—Él y sus perros —suspiró Rebecca, deteniéndose junto a Audrey.

En silencio. La rubia le regaló una sonrisa mientras se acariciaba discretamente el vientre, disfrutando del movimiento fetal del bebé no nato, quien rara vez se movía lo suficiente para poder palparlo. Raffaele no había conseguido a la niña que quería: era otro niño, decía el ginecólogo.

—Ve a dormir un rato —aconsejó Rebecca a Audrey; se acercaba la fecha de parto.

—Sí —aceptó ella (sentía que sus ojos se cerraban: debido a su avanzado embarazo, ya no podía subir al avión y habían ido hasta Italia en automóvil). Luego la miró, abriendo sus ojos azules mientras se daba un par de toquecitos, sobre el pómulo, con la yema de su índice derecho, preguntándole si podía cuidar de Sylvain.

—Está con Giovanni —obvió Rebecca: con él, creía ella, estaba más seguro que en cualquier otro sitio y en otros brazos.

—Sí —se rió Audrey—: sobre un perro que mide como tres metros —insinuó.

Rebecca se rió, mirándola marcharse. Raffaele alcanzó a su madre y le pasó un brazo por los hombros antes de besarle la cabeza.

—Haz que tenga aquí al bebé —pidió la mujer a su hijo—. ¿Qué vas a hacer si, en el camino, se pone en labor?

—Pues la llevo al hospital más cercano —simplificó él.

Sylvain, siendo cosquilleado por Giovanni, dejó escapar una carcajada dulcísima.

—Raff —suspiró ella.

—Y ¿qué más hago? —se quejó él: Audrey no iba a aceptar parir en ningún otro sitio que no fuera el convento y, la verdad, era que él comenzaba a confiar en esas monjas tanto como lo hacía la misma francesa.

—¡BECKY! —la llamó Marco a gritos, desde el interior de la casa—, ¿PUEDO COMER HELADO?

Rebecca puso los ojos en blanco, segura de que él ya se había terminado el bote de helado; siempre preguntaba o pedía permiso luego de comerse toda una caja de bombones, o chocolates... ¡y luego se ponía hiperactivo!

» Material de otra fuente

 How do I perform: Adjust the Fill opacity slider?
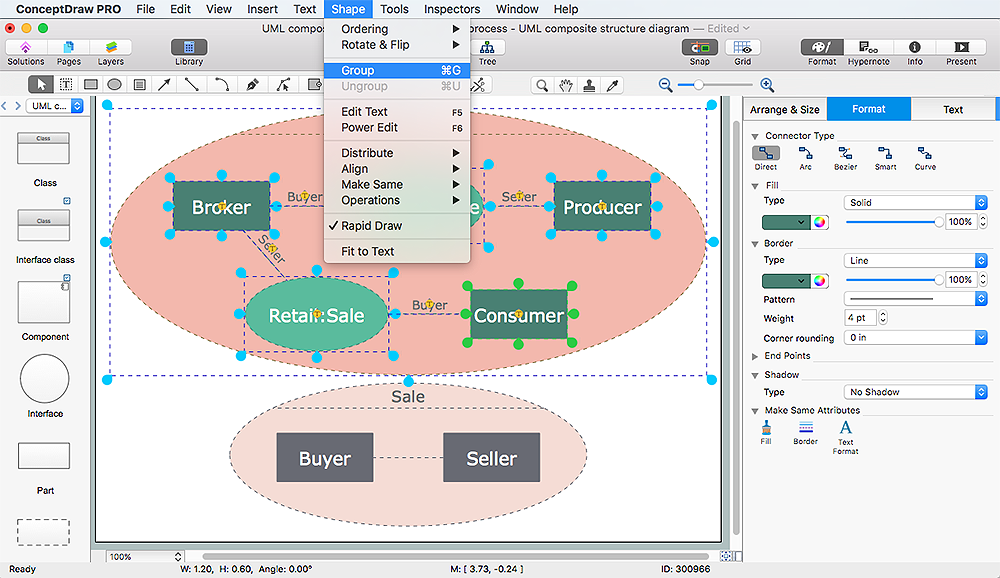click(x=937, y=222)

—¡No! —le gritó ella, soltándose de Raffaele y yendo hacia la cocina.

—¿Le pego unas cachetadas? —jugó Raffaele—. Para que obedezca.

—¿A quién? —preguntó Gabriella, bajando las escaleras.

—A Audrey —explicó Raffaele, con naturalidad.

Gabriella dejó escapar una carcajada.

—Te quiero ver levantándole la voz, siquiera —terció Uriele.

Gabriella y Raffaele se volvieron hacia la puerta, sorprendidos. ¿Cuándo había llegado de Alemania él? Era ya un hábito entre los gemelos: cuando uno estaba en Italia, el otro tomaba inmediatamente un vuelo con el mismo destino.

—Ya sé —siguió la muchacha, y esperó a que Uriele la besara antes de continuar—: le pide permiso hasta para ir al baño.

Raffaele dejó un quejidito por la nariz, inconforme, mientras abrazaba a su hermano gemelo.

—Sólo fue una vez —jugó él.

¡Papi! —llamó Sylvain desde la entrada, corriendo hacia Raffaele.

—No corras, Sylvain —lo reprendió Gabriella, preocupada por esa pequeña cosa rubia.

El niño no hizo caso y siguió corriendo hasta que su padre lo alcanzó y cargó en brazos.

—Tengo sed —le hizo saber; estaba sudoroso y con las mejillas sonrojadas.

—No se cansa nunca —dijo Giovanni; no se quejaba. Llegó donde sus tres hijos esperaban y obligó a Uriele a inclinarse un poco para besarlo en la cabeza; sus dos hijos eran tan altos como él.